How often in today’s world, as the body of Christ, do we flippantly state some rhetoric to the tune of “The Lord giveth and the Lord taketh away.” It’s a statement easy to make when you still have everything and have yet to lose it all-or at least the things you hold most dear. It becomes for many Christian’s a mantra to which we uphold how we believe we will handle extreme adversity and extreme loss. For most of us, thankfully, we will never experience the difficulties and troubles to the degree to which the character Job was afflicted. Of course, the longer we live, the longer we have to experience suffering and of course to experience loss. The Book of Job serves to remind us of but one of many possible responses to God during those difficult times.
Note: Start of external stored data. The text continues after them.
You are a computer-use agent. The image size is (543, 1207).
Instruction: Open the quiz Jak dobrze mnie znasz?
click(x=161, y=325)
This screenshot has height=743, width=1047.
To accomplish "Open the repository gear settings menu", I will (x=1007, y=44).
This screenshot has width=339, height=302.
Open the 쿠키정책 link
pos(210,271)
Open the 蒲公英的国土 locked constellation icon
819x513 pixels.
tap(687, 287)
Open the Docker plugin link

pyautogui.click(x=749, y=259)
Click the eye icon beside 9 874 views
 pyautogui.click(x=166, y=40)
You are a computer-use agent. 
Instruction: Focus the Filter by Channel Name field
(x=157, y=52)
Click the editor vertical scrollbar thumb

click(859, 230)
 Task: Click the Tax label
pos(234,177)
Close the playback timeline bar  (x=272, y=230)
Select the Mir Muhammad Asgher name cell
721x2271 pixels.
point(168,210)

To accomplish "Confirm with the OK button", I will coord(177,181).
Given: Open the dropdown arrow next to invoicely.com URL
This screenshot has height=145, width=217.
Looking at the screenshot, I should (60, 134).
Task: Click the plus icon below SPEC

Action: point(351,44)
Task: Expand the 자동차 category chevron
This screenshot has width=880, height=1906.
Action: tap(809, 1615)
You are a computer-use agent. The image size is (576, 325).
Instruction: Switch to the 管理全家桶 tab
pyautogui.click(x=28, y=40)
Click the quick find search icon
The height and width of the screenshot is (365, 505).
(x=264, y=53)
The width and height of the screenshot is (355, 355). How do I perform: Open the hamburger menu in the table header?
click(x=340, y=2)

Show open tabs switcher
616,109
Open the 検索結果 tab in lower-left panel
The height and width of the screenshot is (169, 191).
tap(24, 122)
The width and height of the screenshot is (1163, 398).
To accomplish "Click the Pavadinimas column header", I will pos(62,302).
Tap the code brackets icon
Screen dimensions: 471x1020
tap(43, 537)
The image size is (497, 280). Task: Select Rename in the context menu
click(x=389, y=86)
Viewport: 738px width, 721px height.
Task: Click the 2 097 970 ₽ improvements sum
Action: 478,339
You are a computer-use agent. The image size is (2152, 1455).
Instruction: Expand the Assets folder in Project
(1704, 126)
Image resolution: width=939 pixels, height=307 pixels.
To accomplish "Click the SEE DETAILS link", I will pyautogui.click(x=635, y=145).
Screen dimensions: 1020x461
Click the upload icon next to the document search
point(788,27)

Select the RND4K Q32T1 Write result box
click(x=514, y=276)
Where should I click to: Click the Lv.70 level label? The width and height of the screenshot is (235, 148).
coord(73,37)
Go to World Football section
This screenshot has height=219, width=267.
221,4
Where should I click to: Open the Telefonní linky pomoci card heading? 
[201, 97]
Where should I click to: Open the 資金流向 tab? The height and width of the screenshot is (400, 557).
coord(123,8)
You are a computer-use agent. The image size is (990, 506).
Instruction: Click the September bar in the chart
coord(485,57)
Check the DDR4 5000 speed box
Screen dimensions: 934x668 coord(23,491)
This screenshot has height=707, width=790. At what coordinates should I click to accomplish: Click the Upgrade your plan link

I am not sure that if I had lost all that Job had lost I would be able to fall to the ground to worship god and declare so boldly that “you gave it to me and you have every right to take it away as you please”. My best Christian version inside me certainly hopes I would be able to-hoping that I am a mature enough Christian to understand all that I have does come from God so therefore IT IS his to do as he pleases. However, if I am to be honest with myself; my emotional response, as a human response, probably would not be initially as noble as Job’s. Thankfully the author tells us that Job was the greatest and most blameless man of the East and I, however good, am not.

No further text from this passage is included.